Basels Grosser Rat kriegt neue Homepage mit Gribs
Aktualisiert

Basels Grosser Rat kriegt neue Homepage mit Gribs

Das Basler Parlament wird einen neuen Internet-Auftritt nach dem Vorbild der Website des Zürcher Kantonsrats erhalten. Neu sollen die Telefonnummern der Volksvertreter angegeben sein.

Wer in Basel-Stadt via Internet-Portal des Kantons nähere Angaben über einen Grossrat sucht, wird enttäuscht: Man erfährt nichts ausser Name, Partei, Adresse und bestenfalls die E-Mail-Adresse. Das hat seinen Grund: «Bevor der Kanton 1999 sein Portal aufschaltete, ergab eine Umfrage, dass die Mehrheit der Grossräte keine Telefonnummern angeben wollte», erklärt die Leiterin der Ratsdienste, Sabine Canton.

Der Fraktionspräsident der FDP, Daniel Stolz (36), meint: «Das ist eindeutig ein Generationenproblem. Das Telefon gehört unbedingt dazu, damit die Volksvertreter einfach zu kontaktieren sind.» SD-Präsident Markus Borner (49) dagegen findet: «Man kann erwarten, dass die Leute im Telefonbuch oder im Twix-Tel nachschauen. Es geht auch um die Wahrung der Privatsphäre.»
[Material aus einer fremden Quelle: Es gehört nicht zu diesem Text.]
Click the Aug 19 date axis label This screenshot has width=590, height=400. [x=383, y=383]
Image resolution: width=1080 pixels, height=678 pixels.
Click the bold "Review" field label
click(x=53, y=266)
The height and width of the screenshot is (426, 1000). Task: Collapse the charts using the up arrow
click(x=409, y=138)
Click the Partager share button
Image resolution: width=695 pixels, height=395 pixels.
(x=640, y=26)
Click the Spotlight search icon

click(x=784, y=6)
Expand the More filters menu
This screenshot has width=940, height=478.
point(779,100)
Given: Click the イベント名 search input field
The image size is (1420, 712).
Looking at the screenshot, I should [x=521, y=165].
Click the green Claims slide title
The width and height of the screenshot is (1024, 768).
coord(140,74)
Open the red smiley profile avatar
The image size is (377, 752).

Spätestens ab 1. Februar soll dies mit dem neuen Grossrat-Informationssystem Basel-Stadt (Gribs) ändern. Thomas Dähler, Leiter Parlamentsdienste, baut den Internet-Auftritt nach Zürcher Vorbild um: Dort sind die 180 Kantonsräte mit privater und politischer Kürzestbiografie sowie mindestens einer Telefonnummer aufgeführt.